▶ **Document excerpt**
■ ■ ■ ■ ■ ■ ■

3.2 Test of hyperparameters

The learning parameters of classical PSO are usually set to default values based on recommendations (Kennedy and Eberhart 1995). We suggest an improved PSO algorithm to improve these parameters, which forms the basis of the workflow presented in Fig. 3. We focus on the estimation of parameters c1 and c2 to optimize the PSO process. As input, we select the GR, K × TH, SP, Rd, ρb, ΦN, Δt logs in a 20 m long interval in Well-3. At the beginning of the SA procedure, both parameters are set as 1 and in every iteration step their value is slightly altered by adding a random perturbation (δ) to both values. We generate parameter δ as random number in each iteration step from the range −δmax to δmax. We also decrease the maximum value of perturbation (δmax) iteratively using δmax = δmax × ε, where constant ε is smaller than 1. Then with these new hyperparameters (c1 and c2), PSO optimizes the factor scores in 200 iterations. We define the energy function of SA as Eq. (7). If the energy difference (ΔE) in two subsequent SA iterations of the algorithm is negative (i.e., PSO reached a lower data distance), then the new values of c1 and c2 are accepted and the procedure is continued. If the energy difference is greater than 0 (i.e., the efficiency of PSO got worse with the new parameters), then the new c1 and c2 hyperparameters can be still accepted if a random number generated from 0 to 1 is smaller than acceptance probability Pa = exp(− ΔE/T), where T denotes the actual temperature of the search. This mechanism is the basis of the SA algorithm because it enables the search to get out of local minima of the energy function. To ensure the convergence to the global optimum of the objective function, the temperature must be reduced logarithmically as suggested by Geman and Geman (1984). We change the temperature in the qth iteration as T(new) = T0/lg(1 + q), where the initial temperature of the artificial system T0 is experimentally set to 5 × 10–6.

We run the SA procedure for 100 iteration steps to optimize the values of c1 and c2 as shown in Fig. 7. The newly generated control parameters are tested in each SA iteration step by running the FA-PSO method for 200 iterations for three consecutive times. This is particularly advantageous especially at the early stages, where data distances remain rather large due to the suboptimal values of c1 and c2. The mean of the three consecutive FA-PSO runs for each SA iteration can be seen in Fig. 7 (on the right panel). As the figure indicates, the whole procedure was run 200 times to check its stability. After approximately 40 iteration loops, SA successfully optimizes the values of the learning parameters for the FA-PSO algorithm in all 200 separate program runs and data distance defined by Eq. (7) did not decrease any further. This shows the stability of the SA-based hyperparameter estimation method. In Fig. 8, we illustrate all those value pairs of c1 and c2 that were tried by SA during the iterations in 200 repeated program runs. Green dots indicate the ones that did not lead to the global optimum, while the blue ones enabled PSO to converge to the optimal solution of factor scores. According to the results, c1 has less effect on the convergence and can be selected from a wider range (0.25–2.7), while the optimal range for c2 is more restricted (1.7–2.6) when solving the problem of factor analysis. The fitted regression line indicates a moderate correlation between c1 and c2. Our result agrees well with those of the literature, for instance Cleghorn and Engelbrecht (2014) derived similar convergent regions for the sum of the two parameters. This test justifies the advantage of using SA to find the optimal combination of hyperparameters. The CPU time of the FA-PSO procedure for automatically estimated hyperparameters is ~ 70 s, while for fixed hyperparameters is 0.27 s using an octa-core processor workstation.

■ ■ ■ ■ ■ ■ ■

[Records for locating displayed items]
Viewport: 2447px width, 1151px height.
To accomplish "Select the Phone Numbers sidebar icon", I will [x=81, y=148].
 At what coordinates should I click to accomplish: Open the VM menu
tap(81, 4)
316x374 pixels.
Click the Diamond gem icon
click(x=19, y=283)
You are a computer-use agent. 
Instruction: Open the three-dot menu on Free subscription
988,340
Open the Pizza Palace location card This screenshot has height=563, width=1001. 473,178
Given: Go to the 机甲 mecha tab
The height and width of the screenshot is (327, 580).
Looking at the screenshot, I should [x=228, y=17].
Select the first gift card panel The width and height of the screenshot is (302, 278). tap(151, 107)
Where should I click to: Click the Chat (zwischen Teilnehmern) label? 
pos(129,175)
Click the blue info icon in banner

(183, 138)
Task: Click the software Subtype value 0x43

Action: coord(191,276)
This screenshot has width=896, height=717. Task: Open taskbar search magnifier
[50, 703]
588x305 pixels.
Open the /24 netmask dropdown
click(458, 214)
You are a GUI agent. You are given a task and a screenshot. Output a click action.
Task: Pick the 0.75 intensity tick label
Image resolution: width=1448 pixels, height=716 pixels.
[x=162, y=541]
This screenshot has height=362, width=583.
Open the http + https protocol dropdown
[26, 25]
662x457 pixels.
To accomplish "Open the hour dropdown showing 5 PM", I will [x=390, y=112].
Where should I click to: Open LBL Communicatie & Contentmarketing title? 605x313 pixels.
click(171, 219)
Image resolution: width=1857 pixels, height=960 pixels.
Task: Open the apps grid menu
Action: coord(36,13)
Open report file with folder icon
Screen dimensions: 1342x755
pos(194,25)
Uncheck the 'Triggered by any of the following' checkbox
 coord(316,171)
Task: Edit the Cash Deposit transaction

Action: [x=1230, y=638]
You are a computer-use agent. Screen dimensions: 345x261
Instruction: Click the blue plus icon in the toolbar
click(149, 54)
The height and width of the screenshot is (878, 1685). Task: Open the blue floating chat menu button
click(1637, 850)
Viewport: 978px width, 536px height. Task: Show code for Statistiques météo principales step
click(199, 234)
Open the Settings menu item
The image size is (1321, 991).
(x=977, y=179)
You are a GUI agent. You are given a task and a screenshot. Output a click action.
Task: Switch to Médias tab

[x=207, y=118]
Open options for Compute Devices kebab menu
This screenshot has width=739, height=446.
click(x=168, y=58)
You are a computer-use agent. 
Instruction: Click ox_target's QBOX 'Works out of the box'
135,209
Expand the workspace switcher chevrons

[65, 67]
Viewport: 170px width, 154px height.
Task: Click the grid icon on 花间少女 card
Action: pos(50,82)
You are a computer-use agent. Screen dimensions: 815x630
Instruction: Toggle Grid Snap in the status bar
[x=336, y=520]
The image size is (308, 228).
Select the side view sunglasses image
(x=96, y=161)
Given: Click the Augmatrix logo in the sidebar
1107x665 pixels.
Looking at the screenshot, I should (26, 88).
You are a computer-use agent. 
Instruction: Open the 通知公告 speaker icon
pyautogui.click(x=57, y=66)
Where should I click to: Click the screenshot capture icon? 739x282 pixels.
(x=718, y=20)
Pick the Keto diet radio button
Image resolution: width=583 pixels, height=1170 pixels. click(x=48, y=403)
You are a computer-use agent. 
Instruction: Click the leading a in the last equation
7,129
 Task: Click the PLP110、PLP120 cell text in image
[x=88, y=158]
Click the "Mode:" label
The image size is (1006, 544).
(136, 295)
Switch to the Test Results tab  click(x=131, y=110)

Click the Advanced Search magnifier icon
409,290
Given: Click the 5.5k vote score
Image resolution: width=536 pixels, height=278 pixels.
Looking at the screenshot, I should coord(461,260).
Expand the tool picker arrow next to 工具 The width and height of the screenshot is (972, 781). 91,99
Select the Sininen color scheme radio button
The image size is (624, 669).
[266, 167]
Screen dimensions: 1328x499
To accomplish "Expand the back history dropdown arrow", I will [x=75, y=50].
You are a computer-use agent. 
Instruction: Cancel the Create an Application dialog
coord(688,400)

■ ■ ■ ■ ■ ■ ■

▶ **Problem statement**
In the hyperparameter test excerpt, what is the optimal range for c2 when solving the problem of factor analysis?

▶ **Full solution**
1.7–2.6